Elles viennent pour la plupart d’Afrique et d’Asie du Sud et du Sud-Est, et arrivent au Liban principalement via des agences privées, qui font tourner, avec l’aval de l’État libanais, un véritable circuit de trafic d’êtres humains –dont on estime les bénéfices à au moins 100 millions de dollars par an–, pour les faire rejoindre une condition qui s’apparente à de l’esclavage moderne.

Des travailleuses domestiques éthiopiennes dans le quartier de Bourj Hammoud, à Beyrouth, le 18 juillet 2021. | Robin Tutenges

 

De l’abandon à la fuite

 

Dès le mois de mai 2020, alors que la crise économique, conjuguée à la crise sanitaire, pesait de plus en plus sur les foyers libanais, on commençait déjà à voir des employeurs se débarrasser de leurs travailleuses domestiques en les déposant avec leurs valises devant le consulat d’Éthiopie, avant de repartir aussitôt (les Éthiopiennes représentent environ 80% des travailleuses domestiques immigrées au Liban). Ce mouvement s’est considérablement amplifié après l’explosion du 4 août, allant jusqu’à rassembler des cinquantaines de femmes devant différents consulats, notamment ceux d’Éthiopie et du Kenya, où ont eu lieu des manifestations.

«Quand l’explosion est arrivée, malheureusement beaucoup d’employeurs ou de sponsors ont abandonné leur travailleuse domestique dans la maison, ne les ont pas emmenées à l’hôpital pour recevoir des soins, ou les ont laissées là-bas sans jamais revenir», rappelle Farah Baba, porte-parole de l’Anti-Racism Movement (ARM), qui milite notamment pour l’abolition de la kafala.

Consigne |
Répondez d'après l'extrait proposé :
(a) De quelles régions viennent pour la plupart les travailleuses domestiques ?
(b) Quelle proportion des travailleuses domestiques immigrées au Liban les Éthiopiennes représentent-elles ?
(c) Pour l'abolition de quoi l'Anti-Racism Movement milite-t-il notamment ?

Entrées répertoriées |
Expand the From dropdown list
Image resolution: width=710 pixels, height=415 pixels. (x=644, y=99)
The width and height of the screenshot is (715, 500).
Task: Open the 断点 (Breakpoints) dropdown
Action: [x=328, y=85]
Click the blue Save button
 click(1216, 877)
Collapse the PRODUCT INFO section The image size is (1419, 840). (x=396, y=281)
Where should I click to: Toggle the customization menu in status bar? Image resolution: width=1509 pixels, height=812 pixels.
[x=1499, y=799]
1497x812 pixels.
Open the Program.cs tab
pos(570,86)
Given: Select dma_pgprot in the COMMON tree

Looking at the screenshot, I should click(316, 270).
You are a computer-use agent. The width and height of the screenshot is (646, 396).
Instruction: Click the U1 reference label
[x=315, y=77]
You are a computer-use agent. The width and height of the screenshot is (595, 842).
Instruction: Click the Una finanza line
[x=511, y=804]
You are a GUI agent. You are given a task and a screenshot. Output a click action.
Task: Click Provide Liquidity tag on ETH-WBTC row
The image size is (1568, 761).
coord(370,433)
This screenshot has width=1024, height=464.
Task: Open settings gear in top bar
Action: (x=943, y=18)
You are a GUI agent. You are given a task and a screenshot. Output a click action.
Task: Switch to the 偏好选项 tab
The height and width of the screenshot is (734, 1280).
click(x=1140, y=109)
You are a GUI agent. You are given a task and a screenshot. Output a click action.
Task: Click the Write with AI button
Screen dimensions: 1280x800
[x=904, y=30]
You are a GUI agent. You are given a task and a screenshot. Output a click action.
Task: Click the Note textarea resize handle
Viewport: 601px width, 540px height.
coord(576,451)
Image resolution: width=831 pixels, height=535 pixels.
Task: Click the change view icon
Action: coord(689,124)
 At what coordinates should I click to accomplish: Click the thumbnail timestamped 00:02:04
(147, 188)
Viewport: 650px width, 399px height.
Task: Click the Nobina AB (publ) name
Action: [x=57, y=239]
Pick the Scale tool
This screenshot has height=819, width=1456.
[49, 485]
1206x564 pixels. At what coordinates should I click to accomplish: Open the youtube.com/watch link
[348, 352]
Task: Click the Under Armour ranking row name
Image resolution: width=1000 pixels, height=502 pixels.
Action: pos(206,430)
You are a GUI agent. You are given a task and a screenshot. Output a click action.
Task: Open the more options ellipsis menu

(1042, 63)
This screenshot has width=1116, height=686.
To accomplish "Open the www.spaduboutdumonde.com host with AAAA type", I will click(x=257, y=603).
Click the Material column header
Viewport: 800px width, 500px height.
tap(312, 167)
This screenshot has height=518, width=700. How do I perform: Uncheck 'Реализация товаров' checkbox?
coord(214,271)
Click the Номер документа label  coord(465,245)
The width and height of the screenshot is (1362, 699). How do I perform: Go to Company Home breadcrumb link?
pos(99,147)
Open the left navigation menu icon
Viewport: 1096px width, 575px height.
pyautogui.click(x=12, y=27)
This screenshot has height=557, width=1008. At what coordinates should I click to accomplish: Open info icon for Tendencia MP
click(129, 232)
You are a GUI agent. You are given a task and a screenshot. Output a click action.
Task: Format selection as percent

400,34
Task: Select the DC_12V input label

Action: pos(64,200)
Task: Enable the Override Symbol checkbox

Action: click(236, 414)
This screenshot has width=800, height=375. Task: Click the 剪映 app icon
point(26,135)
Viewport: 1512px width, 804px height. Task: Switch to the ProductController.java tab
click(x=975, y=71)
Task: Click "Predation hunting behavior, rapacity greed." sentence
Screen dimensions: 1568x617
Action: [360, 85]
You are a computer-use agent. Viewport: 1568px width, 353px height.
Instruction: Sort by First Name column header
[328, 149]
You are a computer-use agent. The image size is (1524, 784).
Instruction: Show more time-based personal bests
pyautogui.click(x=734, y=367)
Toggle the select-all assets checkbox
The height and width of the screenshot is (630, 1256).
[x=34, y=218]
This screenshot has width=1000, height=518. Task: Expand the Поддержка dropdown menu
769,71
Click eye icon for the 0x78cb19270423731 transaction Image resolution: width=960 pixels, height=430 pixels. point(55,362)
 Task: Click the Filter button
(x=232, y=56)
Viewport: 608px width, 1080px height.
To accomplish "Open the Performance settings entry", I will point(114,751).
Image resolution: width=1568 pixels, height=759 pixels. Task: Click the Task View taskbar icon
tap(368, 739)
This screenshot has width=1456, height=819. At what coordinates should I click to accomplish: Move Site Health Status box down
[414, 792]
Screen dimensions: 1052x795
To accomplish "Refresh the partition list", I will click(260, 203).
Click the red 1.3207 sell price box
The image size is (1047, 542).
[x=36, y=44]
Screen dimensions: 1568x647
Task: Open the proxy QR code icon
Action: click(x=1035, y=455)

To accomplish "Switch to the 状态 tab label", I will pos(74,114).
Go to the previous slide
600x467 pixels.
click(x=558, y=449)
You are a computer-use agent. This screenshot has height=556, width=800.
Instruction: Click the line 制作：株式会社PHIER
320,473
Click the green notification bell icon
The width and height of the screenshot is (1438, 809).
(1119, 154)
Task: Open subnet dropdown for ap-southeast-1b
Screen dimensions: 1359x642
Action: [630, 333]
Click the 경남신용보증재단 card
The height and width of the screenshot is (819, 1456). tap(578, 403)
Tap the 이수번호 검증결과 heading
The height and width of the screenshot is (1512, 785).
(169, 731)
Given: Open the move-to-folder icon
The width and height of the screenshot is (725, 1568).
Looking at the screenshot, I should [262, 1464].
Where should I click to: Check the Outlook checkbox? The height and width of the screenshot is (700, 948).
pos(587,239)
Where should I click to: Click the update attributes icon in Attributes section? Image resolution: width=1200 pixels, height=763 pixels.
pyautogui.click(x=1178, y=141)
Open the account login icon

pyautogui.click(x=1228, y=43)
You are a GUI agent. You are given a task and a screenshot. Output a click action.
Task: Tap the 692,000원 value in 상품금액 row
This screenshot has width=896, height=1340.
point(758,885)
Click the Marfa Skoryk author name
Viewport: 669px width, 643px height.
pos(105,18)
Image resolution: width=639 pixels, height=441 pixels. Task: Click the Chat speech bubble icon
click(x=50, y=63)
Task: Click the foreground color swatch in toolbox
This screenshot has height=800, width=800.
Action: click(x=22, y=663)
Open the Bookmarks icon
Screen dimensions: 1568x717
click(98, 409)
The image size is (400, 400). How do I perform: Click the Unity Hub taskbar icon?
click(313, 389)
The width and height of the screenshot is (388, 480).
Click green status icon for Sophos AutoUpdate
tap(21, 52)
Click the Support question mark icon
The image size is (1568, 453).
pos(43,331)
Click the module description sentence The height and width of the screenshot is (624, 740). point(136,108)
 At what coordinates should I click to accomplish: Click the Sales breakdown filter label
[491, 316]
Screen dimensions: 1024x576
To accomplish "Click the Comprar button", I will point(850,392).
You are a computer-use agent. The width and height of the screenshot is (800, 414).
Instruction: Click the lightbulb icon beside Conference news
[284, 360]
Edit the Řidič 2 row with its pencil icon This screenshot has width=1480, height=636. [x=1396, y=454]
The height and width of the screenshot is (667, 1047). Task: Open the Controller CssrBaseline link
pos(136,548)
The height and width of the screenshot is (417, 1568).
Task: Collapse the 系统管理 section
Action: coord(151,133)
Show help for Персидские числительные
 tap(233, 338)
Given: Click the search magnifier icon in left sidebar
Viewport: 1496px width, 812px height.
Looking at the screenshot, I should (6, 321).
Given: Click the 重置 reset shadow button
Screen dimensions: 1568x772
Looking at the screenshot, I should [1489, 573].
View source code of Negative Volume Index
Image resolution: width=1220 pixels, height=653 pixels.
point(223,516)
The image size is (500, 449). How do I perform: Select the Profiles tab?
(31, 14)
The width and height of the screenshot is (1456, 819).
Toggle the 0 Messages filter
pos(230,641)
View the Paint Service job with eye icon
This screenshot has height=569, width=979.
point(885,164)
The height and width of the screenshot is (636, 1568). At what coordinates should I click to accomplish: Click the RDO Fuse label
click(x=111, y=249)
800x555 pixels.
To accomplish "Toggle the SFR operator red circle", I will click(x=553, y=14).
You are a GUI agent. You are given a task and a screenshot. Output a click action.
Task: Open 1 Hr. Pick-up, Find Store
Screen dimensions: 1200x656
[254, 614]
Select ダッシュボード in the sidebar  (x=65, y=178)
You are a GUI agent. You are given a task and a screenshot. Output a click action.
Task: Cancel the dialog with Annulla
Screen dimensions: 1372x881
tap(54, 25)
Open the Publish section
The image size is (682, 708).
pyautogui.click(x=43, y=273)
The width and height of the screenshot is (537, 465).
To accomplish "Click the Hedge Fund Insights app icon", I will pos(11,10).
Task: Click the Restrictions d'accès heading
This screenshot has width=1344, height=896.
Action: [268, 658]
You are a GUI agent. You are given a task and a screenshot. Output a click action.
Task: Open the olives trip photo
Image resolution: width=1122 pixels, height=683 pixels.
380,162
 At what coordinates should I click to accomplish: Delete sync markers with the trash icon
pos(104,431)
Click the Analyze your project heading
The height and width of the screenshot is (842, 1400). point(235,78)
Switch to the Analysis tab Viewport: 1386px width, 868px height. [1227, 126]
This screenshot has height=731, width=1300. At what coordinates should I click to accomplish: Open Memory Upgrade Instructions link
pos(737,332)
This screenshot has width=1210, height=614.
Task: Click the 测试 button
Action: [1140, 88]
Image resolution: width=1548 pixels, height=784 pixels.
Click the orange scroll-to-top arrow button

Résultat final |
(a) D'Afrique et d'Asie du Sud et du Sud-Est.
(b) Environ 80 %.
(c) De la kafala.